ABNnews – Aparat Kepolisian Daerah Jawa Barat (Polda Jabar) bergerak cepat mengamankan area Stadion Gelora Bandung Lautan Api (GBLA).
Menjelang laga panas Persib Bandung melawan Persijap Jepara, polisi berhasil menyita ratusan barang berbahaya yang dinilai berpotensi merusak kondusivitas dan mengganggu keamanan pertandingan.
Kabid Humas Polda Jabar, Kombes Pol Hendra Rochmawan, menegaskan pihaknya tidak akan berkompromi dengan segala bentuk pelanggaran yang dapat mengancam keselamatan penonton maupun jalannya laga.
“Barang yang diamankan meliputi 151 flare, 100 silver strobe, satu strong red flare, 11 mercon, 20 petasan, tujuh botol minuman keras, serta 20 kartu identitas. Total barang yang diamankan mencapai 310 item,” beber Hendra di Bandung, Sabtu (23/5/2026).
Aksi sweeping besar-besaran ini sudah digeber petugas sejak pagi hari pukul 07.30 WIB. Petugas menyisir setiap sudut stadion mulai dari area tribun, selasar, hingga kamar mandi penonton. Hasilnya, ratusan barang selundupan berbahaya berhasil diamankan sebelum masuk ke tangan oknum suporter.
“Pengamanan dilakukan secara maksimal untuk memastikan pertandingan berjalan aman, tertib, dan kondusif. Kami mengimbau seluruh suporter untuk tidak membawa flare, petasan, minuman keras maupun barang berbahaya lainnya ke area stadion,” cetusnya.
Tak main-main, selain melakukan aksi sterilisasi di dalam stadion, Polda Jabar juga menerjunkan ribuan personel gabungan skala besar. Langkah ini diambil guna mengawal jalannya pertandingan sekaligus mengantisipasi ledakan euforia Bobotoh di luar area lapangan.
Hendra merinci, sebanyak 3.391 personel disiagakan khusus untuk menjaga ring pengamanan laga Persib kontra Persijap di dalam Stadion GBLA. Sementara itu, 1.010 personel lainnya disebar untuk meredam potensi gesekan dan mengamankan massa suporter di luar stadion.

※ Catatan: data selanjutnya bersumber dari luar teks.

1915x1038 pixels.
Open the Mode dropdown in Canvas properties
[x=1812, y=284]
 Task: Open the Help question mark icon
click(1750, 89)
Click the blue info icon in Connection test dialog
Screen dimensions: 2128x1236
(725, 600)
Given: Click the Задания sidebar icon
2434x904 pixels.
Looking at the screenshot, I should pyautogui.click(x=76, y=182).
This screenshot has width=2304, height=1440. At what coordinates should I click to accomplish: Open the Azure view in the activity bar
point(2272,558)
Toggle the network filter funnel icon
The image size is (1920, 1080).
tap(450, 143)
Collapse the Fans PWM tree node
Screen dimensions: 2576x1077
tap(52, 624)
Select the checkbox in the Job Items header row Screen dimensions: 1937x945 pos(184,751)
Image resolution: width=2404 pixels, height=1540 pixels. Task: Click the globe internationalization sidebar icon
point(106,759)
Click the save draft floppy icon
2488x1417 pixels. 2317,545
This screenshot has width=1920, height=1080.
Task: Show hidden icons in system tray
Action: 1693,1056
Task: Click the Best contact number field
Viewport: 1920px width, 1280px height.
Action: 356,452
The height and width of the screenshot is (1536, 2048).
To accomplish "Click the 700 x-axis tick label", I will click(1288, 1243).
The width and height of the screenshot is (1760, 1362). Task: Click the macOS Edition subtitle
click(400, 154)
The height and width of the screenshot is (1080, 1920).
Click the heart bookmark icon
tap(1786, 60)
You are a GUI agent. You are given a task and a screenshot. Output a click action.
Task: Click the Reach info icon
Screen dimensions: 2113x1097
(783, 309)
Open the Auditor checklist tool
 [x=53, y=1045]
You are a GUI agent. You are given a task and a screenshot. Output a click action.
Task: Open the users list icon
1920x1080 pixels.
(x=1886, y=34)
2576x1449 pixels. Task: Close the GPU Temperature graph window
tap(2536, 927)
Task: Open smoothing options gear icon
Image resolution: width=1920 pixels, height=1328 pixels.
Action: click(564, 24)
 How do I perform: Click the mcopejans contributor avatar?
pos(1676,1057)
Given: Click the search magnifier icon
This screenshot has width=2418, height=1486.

Kesiapan penuh juga ditunjukkan kepolisian untuk mengawal konvoi kemenangan. Guna mengamankan jalannya pawai juara Persib Bandung yang diprediksi bakal membiru-merahkan jalanan kota, aparat telah menyiagakan sebanyak 2.883 personel gabungan tambahan.
Polda Jabar memastikan koordinasi ketat terus dijalin dengan seluruh pihak terkait demi mengantisipasi segala bentuk gangguan keamanan (kamtibmas) selama pesta bola ini berlangsung.
“Kami berharap masyarakat dan Bobotoh dapat bersama-sama menjaga situasi tetap aman dan tertib demi kenyamanan bersama,” pungkas Hendra.